This is one aspect of dementia that can result in that person being admitted to a long term care environment.
I have witnessed a real change in the language used in relation to the emotional outbursts seen in some people living with dementia. “Living with dementia” is in itself a recent departure from the old philosophy of dementia care when, “suffering from dementia” or, “a dementia patient” were the common terms used.
More recently, I have started to hear health care professionals talk of people living with dementia demonstrating behaviours of distress, as opposed to challenging behaviour, or behaviours of the psychological symptoms of dementia, or just simple aggressiveness.

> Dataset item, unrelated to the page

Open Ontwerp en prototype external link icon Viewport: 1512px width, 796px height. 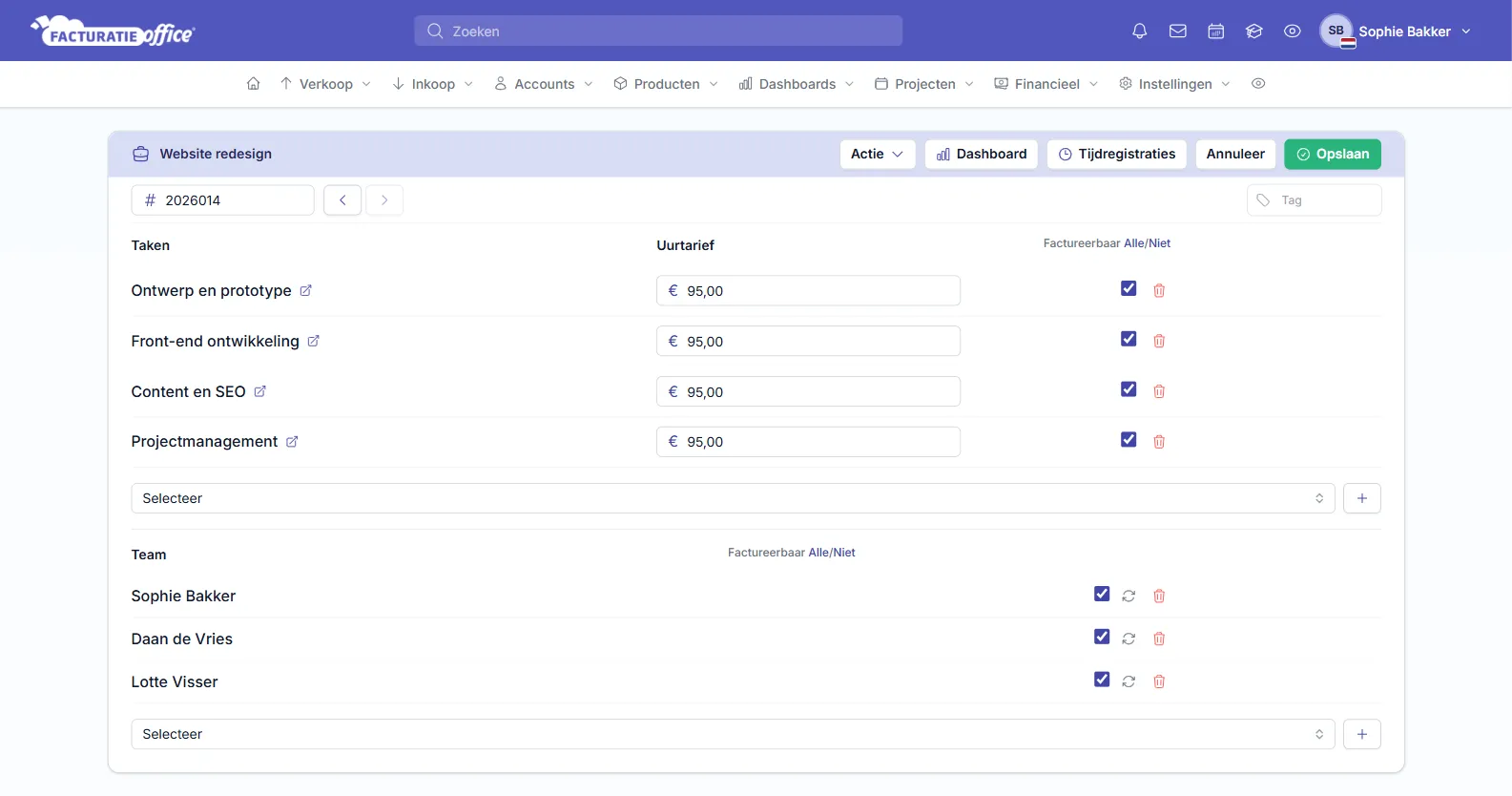pos(305,291)

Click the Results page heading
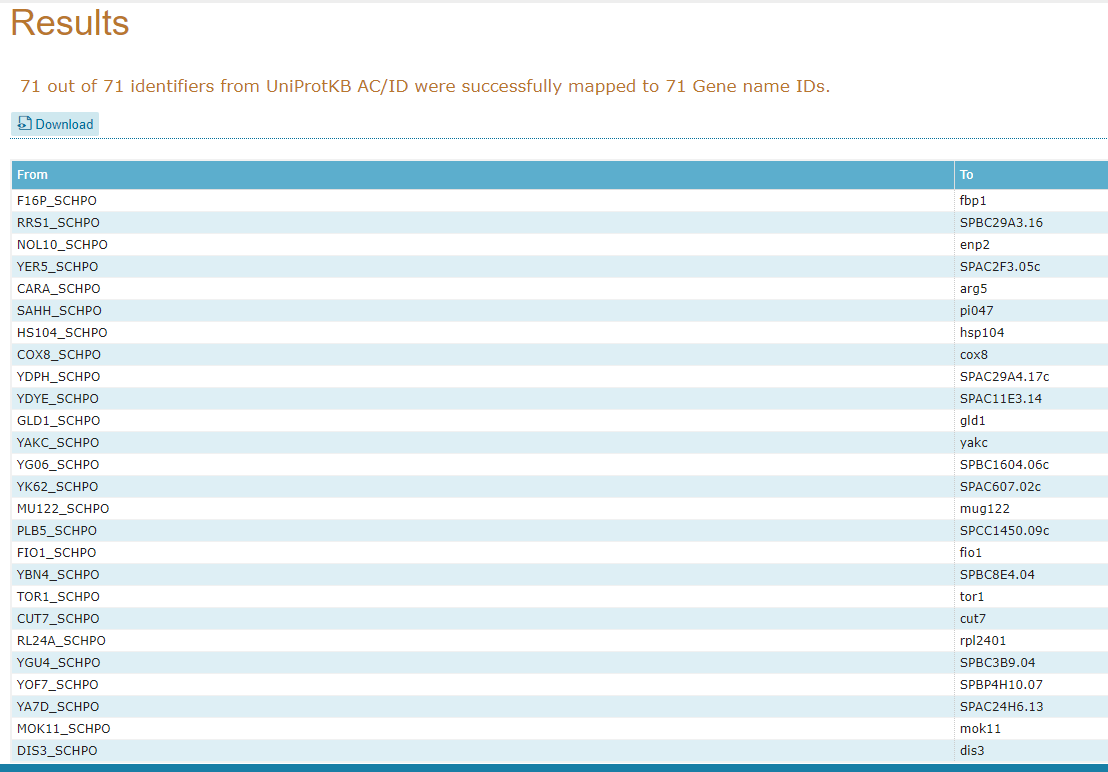pyautogui.click(x=70, y=23)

I see this as a real change in how we are thinking about our patients. Using the phrase “behaviours of distress” suggests to me that we are moving away from describing the situation from our perspective to that of the person. We are now describing the emotions our patients may experience, for example, frustration, anger, embarrassment, fear and loneliness, which can lead to behaviours of distress, rather than just describing the behaviours.
If we describe the situation from the person’s perspective, does this inform our understanding of the situation and if so, does this understanding influence our actions?
For example, what level of support would I expect for one of my patients if I describe him to a colleague as aggressive and say that he can get punchy? I can’t help but wonder whether I would get a different response if I describe him as someone who can become upset, frightened and feel lonely as a result of his situation, which can lead him to becoming physically angry.
And if I describe this man’s strong emotions at handover, would the team try to work out what triggers his emotional outbursts, how we can best support him and prevent further outbursts? Would this result in us talking about supporting people rather than managing them?
Unpicking the emotional outbursts to identify the triggers and coming up with some possible interventions could lead to real therapeutic solutions that could be shared with future carers.
Our language reflects our understanding and our understanding influences our actions.